• _TASK_:
Output the records again verbatim.

• _DATA FOR REVIEW_:
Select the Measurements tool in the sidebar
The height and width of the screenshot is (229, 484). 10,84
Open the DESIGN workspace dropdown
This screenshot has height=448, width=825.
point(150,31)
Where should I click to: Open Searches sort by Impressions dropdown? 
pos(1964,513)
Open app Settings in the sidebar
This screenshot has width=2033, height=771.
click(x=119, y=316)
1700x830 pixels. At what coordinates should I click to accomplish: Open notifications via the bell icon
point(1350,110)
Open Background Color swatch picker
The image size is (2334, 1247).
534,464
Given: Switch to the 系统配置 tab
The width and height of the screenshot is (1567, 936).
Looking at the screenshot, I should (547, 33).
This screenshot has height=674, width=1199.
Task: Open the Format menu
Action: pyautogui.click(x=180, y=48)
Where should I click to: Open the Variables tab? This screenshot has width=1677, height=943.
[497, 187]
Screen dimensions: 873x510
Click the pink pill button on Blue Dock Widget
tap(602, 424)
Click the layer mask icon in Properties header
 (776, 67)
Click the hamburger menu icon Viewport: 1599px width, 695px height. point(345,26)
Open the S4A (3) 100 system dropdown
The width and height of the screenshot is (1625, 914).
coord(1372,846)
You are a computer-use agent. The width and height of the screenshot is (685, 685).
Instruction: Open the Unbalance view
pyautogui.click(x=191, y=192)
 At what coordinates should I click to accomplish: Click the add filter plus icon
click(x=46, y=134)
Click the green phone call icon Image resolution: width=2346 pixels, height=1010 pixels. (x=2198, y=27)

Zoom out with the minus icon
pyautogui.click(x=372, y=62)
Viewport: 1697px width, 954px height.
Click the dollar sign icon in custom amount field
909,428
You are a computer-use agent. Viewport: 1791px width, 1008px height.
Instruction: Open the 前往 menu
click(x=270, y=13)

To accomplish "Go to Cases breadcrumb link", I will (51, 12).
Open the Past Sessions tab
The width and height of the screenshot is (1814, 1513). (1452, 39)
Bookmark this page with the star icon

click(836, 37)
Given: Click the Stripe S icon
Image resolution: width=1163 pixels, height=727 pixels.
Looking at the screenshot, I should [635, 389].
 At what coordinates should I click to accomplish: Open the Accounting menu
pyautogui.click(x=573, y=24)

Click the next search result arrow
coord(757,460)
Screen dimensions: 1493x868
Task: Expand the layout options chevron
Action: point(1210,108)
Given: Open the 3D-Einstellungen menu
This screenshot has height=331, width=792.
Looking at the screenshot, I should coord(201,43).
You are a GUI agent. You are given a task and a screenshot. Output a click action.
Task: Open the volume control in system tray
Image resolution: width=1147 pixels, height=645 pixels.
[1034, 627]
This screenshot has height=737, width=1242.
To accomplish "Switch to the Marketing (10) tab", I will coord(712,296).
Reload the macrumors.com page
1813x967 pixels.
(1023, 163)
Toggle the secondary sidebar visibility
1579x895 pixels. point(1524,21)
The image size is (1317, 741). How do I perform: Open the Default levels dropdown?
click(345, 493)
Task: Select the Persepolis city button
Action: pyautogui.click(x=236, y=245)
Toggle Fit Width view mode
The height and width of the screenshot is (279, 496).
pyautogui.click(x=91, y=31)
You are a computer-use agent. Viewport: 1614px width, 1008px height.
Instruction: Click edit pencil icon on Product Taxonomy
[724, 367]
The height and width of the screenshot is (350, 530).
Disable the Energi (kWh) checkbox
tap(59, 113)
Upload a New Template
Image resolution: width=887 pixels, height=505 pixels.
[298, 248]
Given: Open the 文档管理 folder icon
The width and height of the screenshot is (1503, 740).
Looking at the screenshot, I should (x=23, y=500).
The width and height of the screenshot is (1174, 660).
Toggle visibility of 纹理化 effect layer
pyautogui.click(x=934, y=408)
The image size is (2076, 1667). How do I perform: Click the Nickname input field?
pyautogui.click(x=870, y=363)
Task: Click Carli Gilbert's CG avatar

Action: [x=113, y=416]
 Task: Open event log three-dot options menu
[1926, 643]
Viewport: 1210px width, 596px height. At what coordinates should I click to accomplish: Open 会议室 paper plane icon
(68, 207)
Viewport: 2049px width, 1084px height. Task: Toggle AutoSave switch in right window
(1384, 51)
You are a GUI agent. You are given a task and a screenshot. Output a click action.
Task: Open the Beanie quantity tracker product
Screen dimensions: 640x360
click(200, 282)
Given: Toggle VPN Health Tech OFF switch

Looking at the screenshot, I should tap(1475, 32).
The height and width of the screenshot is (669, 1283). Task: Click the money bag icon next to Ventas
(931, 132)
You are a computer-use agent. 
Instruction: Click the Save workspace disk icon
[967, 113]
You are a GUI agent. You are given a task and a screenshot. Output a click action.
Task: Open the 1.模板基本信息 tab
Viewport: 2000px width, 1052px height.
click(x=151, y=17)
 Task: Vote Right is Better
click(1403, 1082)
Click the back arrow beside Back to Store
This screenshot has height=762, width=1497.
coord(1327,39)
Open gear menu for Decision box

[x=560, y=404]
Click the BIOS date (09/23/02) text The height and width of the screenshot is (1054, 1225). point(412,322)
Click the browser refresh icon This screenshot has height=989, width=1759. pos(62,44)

• _ANSWER SECTION_:
Select the Measurements tool in the sidebar
The height and width of the screenshot is (229, 484). 10,84
Open the DESIGN workspace dropdown
This screenshot has height=448, width=825.
point(150,31)
Where should I click to: Open Searches sort by Impressions dropdown? 
pos(1964,513)
Open app Settings in the sidebar
This screenshot has width=2033, height=771.
click(x=119, y=316)
1700x830 pixels. At what coordinates should I click to accomplish: Open notifications via the bell icon
point(1350,110)
Open Background Color swatch picker
The image size is (2334, 1247).
534,464
Given: Switch to the 系统配置 tab
The width and height of the screenshot is (1567, 936).
Looking at the screenshot, I should (547, 33).
This screenshot has height=674, width=1199.
Task: Open the Format menu
Action: pyautogui.click(x=180, y=48)
Where should I click to: Open the Variables tab? This screenshot has width=1677, height=943.
[497, 187]
Screen dimensions: 873x510
Click the pink pill button on Blue Dock Widget
tap(602, 424)
Click the layer mask icon in Properties header
 (776, 67)
Click the hamburger menu icon Viewport: 1599px width, 695px height. point(345,26)
Open the S4A (3) 100 system dropdown
The width and height of the screenshot is (1625, 914).
coord(1372,846)
You are a computer-use agent. The width and height of the screenshot is (685, 685).
Instruction: Open the Unbalance view
pyautogui.click(x=191, y=192)
 At what coordinates should I click to accomplish: Click the add filter plus icon
click(x=46, y=134)
Click the green phone call icon Image resolution: width=2346 pixels, height=1010 pixels. (x=2198, y=27)

Zoom out with the minus icon
pyautogui.click(x=372, y=62)
Viewport: 1697px width, 954px height.
Click the dollar sign icon in custom amount field
909,428
You are a computer-use agent. Viewport: 1791px width, 1008px height.
Instruction: Open the 前往 menu
click(x=270, y=13)

To accomplish "Go to Cases breadcrumb link", I will (51, 12).
Open the Past Sessions tab
The width and height of the screenshot is (1814, 1513). (1452, 39)
Bookmark this page with the star icon

click(836, 37)
Given: Click the Stripe S icon
Image resolution: width=1163 pixels, height=727 pixels.
Looking at the screenshot, I should [635, 389].
 At what coordinates should I click to accomplish: Open the Accounting menu
pyautogui.click(x=573, y=24)

Click the next search result arrow
coord(757,460)
Screen dimensions: 1493x868
Task: Expand the layout options chevron
Action: point(1210,108)
Given: Open the 3D-Einstellungen menu
This screenshot has height=331, width=792.
Looking at the screenshot, I should coord(201,43).
You are a GUI agent. You are given a task and a screenshot. Output a click action.
Task: Open the volume control in system tray
Image resolution: width=1147 pixels, height=645 pixels.
[1034, 627]
This screenshot has height=737, width=1242.
To accomplish "Switch to the Marketing (10) tab", I will coord(712,296).
Reload the macrumors.com page
1813x967 pixels.
(1023, 163)
Toggle the secondary sidebar visibility
1579x895 pixels. point(1524,21)
The image size is (1317, 741). How do I perform: Open the Default levels dropdown?
click(345, 493)
Task: Select the Persepolis city button
Action: pyautogui.click(x=236, y=245)
Toggle Fit Width view mode
The height and width of the screenshot is (279, 496).
pyautogui.click(x=91, y=31)
You are a computer-use agent. Viewport: 1614px width, 1008px height.
Instruction: Click edit pencil icon on Product Taxonomy
[724, 367]
The height and width of the screenshot is (350, 530).
Disable the Energi (kWh) checkbox
tap(59, 113)
Upload a New Template
Image resolution: width=887 pixels, height=505 pixels.
[298, 248]
Given: Open the 文档管理 folder icon
The width and height of the screenshot is (1503, 740).
Looking at the screenshot, I should (x=23, y=500).
The width and height of the screenshot is (1174, 660).
Toggle visibility of 纹理化 effect layer
pyautogui.click(x=934, y=408)
The image size is (2076, 1667). How do I perform: Click the Nickname input field?
pyautogui.click(x=870, y=363)
Task: Click Carli Gilbert's CG avatar

Action: [x=113, y=416]
 Task: Open event log three-dot options menu
[1926, 643]
Viewport: 1210px width, 596px height. At what coordinates should I click to accomplish: Open 会议室 paper plane icon
(68, 207)
Viewport: 2049px width, 1084px height. Task: Toggle AutoSave switch in right window
(1384, 51)
You are a GUI agent. You are given a task and a screenshot. Output a click action.
Task: Open the Beanie quantity tracker product
Screen dimensions: 640x360
click(200, 282)
Given: Toggle VPN Health Tech OFF switch

Looking at the screenshot, I should tap(1475, 32).
The height and width of the screenshot is (669, 1283). Task: Click the money bag icon next to Ventas
(931, 132)
You are a computer-use agent. 
Instruction: Click the Save workspace disk icon
[967, 113]
You are a GUI agent. You are given a task and a screenshot. Output a click action.
Task: Open the 1.模板基本信息 tab
Viewport: 2000px width, 1052px height.
click(x=151, y=17)
 Task: Vote Right is Better
click(1403, 1082)
Click the back arrow beside Back to Store
This screenshot has height=762, width=1497.
coord(1327,39)
Open gear menu for Decision box

[x=560, y=404]
Click the BIOS date (09/23/02) text The height and width of the screenshot is (1054, 1225). point(412,322)
Click the browser refresh icon This screenshot has height=989, width=1759. pos(62,44)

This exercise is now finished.